Understanding what is Familial Adenomatous Polyposis is crucial for early detection and management. While rare, affecting approximately 1 in 10,000 to 1 in 15,000 individuals worldwide according to major health organizations, FAP accounts for about 1% of all colorectal cancer cases. The penetrance of the APC gene mutation is very high, meaning most individuals who inherit the mutation will develop the condition. This makes early diagnosis and proactive management essential for improving patient outcomes.

Recognizing Familial Adenomatous Polyposis Symptoms

The manifestation of Familial Adenomatous Polyposis symptoms often begins in adolescence or early adulthood, though the exact age can vary. Initially, symptoms may be subtle or non-specific, making early diagnosis challenging without a family history. As the number and size of polyps increase, more noticeable symptoms typically emerge. These can be indicative of irritation, inflammation, or bleeding within the gastrointestinal tract.

Common symptoms associated with FAP include:

• Rectal bleeding: Often one of the earliest and most common signs, resulting from polyps bleeding.
• Changes in bowel habits: This can manifest as persistent diarrhea or constipation, or an alternating pattern.
• Abdominal pain: Discomfort or cramping in the abdomen may occur.
• Weight loss: Unexplained weight loss can be a symptom, particularly if the disease is advanced.
• Anemia: Chronic blood loss from polyps can lead to iron-deficiency anemia, causing fatigue and weakness.

Beyond gastrointestinal issues, FAP can also present with extra-colonic manifestations, which are signs and symptoms outside the colon. These can include benign bone growths (osteomas), soft tissue tumors (desmoid tumors), dental abnormalities, and congenital hypertrophy of the retinal pigment epithelium (CHRPE), which are pigmented lesions in the eye.

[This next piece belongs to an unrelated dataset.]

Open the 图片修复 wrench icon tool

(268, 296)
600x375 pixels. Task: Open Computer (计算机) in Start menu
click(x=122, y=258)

Recognition of these diverse symptoms is important for a comprehensive diagnostic approach.

FAP Genetic Testing and Treatment Options

FAP genetic testing plays a pivotal role in the diagnosis and management of Familial Adenomatous Polyposis. This testing involves a blood sample to analyze the APC gene for known mutations. For individuals with a family history of FAP, genetic testing can confirm the diagnosis and allow for presymptomatic identification of at-risk relatives, enabling early surveillance and intervention. Genetic counseling is an integral part of this process, helping families understand the implications of the test results and make informed decisions.

The primary goal of Familial Adenomatous Polyposis treatment options is to prevent the development of colorectal cancer. Surveillance with regular colonoscopies typically begins in early adolescence for at-risk individuals. However, once numerous polyps are detected, prophylactic colectomy—surgical removal of the colon—is the cornerstone of treatment. This surgery is usually performed in the late teens or early twenties, before malignant transformation is likely to occur. Different surgical approaches exist, such as total colectomy with ileorectal anastomosis or total proctocolectomy with ileal pouch-anal anastomosis, each chosen based on the individual’s specific condition and surgeon’s recommendation.

While surgery is the definitive treatment, ongoing monitoring is essential even after colectomy, as polyps can still develop in any remaining rectal tissue or in the upper gastrointestinal tract. Non-steroidal anti-inflammatory drugs (NSAIDs) like celecoxib have shown some promise in reducing polyp burden, but they are not a substitute for surgical intervention. Regular endoscopic surveillance of the upper GI tract is also recommended due to an increased risk of duodenal polyps and cancer. Comprehensive, lifelong management is crucial for individuals with FAP to minimize cancer risk and maintain quality of life.